III Today's Notes & Observations
- The Italian Mountain Military Uniform is beautiful, in particular I like the the camouflage pattern, their mountaineering boots and, of course, the felt, asymmetrical Swiss-Alps looking hat with a feather on the side.
- Today one of the GMSVs (Giro Merchandise Sprinter Van) skidded to a stop at the bottom of a well spectated switchback, the driver rolled down the windows, turned Gangnam Style up as loud as possible, then began beeping and rocking the van from side to side. This event lasted for approximately 30 seconds.
- I watched one moto driver share his apple with another moto driver in the shade of a tree.
- Following the Blue Dot today was challenging, a lot of “stay to the left, go to the right.”
- On a bridge over a glacial river, the sound dozens of pink streamers stretched from the top of a street light to a railing on the side walk below make in the wind.

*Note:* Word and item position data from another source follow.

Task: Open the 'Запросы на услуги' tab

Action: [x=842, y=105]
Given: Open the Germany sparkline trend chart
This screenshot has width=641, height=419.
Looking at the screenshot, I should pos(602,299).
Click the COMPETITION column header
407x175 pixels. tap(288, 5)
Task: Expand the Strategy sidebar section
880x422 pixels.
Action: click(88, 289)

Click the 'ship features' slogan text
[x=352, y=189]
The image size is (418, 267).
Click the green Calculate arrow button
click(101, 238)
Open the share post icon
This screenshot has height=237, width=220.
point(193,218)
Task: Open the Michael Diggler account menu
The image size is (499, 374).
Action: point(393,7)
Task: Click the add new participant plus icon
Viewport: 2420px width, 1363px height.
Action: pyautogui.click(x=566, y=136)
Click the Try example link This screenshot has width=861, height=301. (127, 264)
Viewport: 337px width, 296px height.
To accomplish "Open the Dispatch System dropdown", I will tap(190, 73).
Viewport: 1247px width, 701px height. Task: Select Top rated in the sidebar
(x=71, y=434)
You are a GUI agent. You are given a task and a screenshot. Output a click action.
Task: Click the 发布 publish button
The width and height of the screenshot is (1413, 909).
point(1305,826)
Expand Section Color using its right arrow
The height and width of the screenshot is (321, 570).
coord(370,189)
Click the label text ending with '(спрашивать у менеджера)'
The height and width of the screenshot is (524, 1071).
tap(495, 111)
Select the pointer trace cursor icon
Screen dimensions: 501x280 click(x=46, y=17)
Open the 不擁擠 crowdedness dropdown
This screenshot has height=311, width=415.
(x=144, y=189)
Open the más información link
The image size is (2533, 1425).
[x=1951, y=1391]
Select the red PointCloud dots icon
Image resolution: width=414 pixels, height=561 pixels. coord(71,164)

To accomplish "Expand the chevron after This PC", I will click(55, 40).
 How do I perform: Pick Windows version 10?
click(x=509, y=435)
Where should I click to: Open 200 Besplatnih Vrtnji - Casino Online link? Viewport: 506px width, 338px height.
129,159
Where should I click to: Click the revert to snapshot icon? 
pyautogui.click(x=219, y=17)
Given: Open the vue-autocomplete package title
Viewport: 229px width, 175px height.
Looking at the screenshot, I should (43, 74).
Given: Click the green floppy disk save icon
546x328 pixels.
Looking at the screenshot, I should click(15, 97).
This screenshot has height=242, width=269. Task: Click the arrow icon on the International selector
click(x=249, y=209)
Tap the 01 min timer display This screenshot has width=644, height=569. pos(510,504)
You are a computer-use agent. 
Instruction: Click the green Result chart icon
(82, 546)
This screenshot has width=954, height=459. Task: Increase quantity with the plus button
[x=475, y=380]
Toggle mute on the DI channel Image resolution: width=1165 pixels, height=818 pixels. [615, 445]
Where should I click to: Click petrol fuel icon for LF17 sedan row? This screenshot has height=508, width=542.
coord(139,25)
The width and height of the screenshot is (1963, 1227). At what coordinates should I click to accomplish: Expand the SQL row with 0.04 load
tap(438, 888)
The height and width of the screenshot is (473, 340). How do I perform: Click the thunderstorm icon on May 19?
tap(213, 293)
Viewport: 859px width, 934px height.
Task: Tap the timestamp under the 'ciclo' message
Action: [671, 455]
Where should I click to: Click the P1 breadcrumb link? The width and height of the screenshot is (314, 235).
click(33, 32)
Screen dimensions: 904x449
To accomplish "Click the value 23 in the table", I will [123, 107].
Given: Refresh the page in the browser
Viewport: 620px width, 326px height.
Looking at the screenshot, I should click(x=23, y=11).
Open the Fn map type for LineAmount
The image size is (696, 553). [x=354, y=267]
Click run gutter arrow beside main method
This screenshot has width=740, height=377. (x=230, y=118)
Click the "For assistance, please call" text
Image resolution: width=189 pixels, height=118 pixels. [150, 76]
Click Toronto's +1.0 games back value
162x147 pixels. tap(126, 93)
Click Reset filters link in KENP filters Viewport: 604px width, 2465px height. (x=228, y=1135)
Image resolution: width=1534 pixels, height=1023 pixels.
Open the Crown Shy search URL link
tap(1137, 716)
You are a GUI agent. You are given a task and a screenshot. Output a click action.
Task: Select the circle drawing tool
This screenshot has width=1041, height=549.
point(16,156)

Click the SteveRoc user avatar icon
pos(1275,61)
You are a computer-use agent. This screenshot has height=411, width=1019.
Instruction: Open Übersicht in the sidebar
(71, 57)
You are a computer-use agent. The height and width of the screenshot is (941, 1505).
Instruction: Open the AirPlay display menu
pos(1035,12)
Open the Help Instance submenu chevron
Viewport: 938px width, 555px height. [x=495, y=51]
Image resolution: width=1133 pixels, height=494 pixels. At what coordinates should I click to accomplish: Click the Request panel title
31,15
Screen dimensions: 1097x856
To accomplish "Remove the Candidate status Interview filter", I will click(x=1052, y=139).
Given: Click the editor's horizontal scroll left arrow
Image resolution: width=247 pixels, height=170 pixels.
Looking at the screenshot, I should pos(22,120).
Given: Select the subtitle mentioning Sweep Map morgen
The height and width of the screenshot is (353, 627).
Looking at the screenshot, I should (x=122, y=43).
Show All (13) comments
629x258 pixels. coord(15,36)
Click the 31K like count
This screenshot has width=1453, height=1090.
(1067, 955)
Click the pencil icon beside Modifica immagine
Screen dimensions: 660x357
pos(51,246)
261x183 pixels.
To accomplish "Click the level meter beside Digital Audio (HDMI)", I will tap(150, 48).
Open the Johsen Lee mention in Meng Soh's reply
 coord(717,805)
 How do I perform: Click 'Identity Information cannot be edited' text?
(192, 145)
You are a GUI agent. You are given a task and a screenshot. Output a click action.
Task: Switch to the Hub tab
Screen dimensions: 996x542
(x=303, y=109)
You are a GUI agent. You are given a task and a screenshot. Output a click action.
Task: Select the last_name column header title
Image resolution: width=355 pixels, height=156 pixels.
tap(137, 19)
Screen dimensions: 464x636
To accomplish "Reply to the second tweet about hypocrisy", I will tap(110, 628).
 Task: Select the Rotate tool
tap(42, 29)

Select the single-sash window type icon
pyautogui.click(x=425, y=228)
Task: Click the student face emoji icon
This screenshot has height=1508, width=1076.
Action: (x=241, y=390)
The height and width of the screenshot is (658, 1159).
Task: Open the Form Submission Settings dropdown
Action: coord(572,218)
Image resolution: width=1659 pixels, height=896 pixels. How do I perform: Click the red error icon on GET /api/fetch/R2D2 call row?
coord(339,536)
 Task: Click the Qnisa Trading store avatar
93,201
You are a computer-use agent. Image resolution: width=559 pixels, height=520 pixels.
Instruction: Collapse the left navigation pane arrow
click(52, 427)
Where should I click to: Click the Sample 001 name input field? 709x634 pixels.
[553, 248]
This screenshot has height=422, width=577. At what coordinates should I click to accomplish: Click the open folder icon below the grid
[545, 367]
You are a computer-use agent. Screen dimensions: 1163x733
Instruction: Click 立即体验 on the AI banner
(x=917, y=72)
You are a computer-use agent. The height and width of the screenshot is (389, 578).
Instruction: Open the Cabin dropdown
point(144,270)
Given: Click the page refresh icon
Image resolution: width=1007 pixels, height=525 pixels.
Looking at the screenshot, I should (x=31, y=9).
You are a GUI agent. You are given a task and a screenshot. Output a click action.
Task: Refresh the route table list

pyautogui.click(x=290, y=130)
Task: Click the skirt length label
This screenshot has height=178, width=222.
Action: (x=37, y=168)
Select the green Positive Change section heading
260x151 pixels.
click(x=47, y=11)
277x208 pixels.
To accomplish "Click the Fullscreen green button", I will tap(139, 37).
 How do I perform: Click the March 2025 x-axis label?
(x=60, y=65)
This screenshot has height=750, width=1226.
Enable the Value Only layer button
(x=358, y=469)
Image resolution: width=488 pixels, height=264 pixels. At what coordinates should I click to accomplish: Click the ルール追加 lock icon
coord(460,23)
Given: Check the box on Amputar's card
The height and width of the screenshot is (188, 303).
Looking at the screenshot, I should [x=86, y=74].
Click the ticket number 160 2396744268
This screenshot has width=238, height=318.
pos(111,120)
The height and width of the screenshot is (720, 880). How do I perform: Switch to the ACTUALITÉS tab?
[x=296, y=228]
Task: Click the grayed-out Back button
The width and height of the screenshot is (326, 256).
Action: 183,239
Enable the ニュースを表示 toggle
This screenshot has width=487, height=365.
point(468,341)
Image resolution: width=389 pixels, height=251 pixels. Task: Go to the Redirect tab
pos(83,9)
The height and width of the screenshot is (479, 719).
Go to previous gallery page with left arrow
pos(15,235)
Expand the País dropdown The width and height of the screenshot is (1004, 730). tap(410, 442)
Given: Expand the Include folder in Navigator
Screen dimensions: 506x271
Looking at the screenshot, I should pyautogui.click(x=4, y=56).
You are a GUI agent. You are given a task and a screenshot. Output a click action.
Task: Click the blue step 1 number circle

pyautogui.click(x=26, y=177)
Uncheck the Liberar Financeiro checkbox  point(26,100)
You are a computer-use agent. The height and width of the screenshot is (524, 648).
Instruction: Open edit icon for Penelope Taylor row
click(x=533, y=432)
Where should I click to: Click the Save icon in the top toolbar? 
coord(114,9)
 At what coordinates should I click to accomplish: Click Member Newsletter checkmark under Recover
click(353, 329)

- Meeting Antonio from Treviso: I found Antonio, dressed in an orange hi-vis waterproof/breathable worksuit, leaning against a hand railing, staring (just staring) at some Giro girls lying in the sun in the grass a few feet away from his feet. After photographing that particular tableau, we started talking. First, he asked me if I was German. Then, when he learned that I was American, he told me that he is a very big fan of the Los Angeles Lakers, and that it’s a shame about Kobe Bryant, who was, according to Antonio, “kaput.” To drive the kaput-thing home he made the noise people make when attempting to imitate the sound an explosion makes, coordinated with the bomb-going-off arms in the air move. Then we shook hands “bro-style” at which point he executed “the snap” finishing move.
- Peering into a dark tunnel and listening to several Pros chit-chat (Italian, I think) their way to the top with 2 kilometers to go. Rigoberto did his thing. Cadel hung tight. Nibali sat tight. The race was over. These dudes were just commuting.
- The race finished in an APLINE WONDERLAND. On the way to the car after the dance party and product toss exhibition in the parking lot, we passed a group of friends walking back to their car carrying tele-skis covered in slush and wearing rucksacks rigged with ice axes, ropes, crampons, etc.
- Slovenia is rad. Big-time.
- This despite the fact that a 3-foot blue Ethernet cable is required to access the internet in room 207 of the Hotel-Penzion Boka Bovec, from which room this report was filed.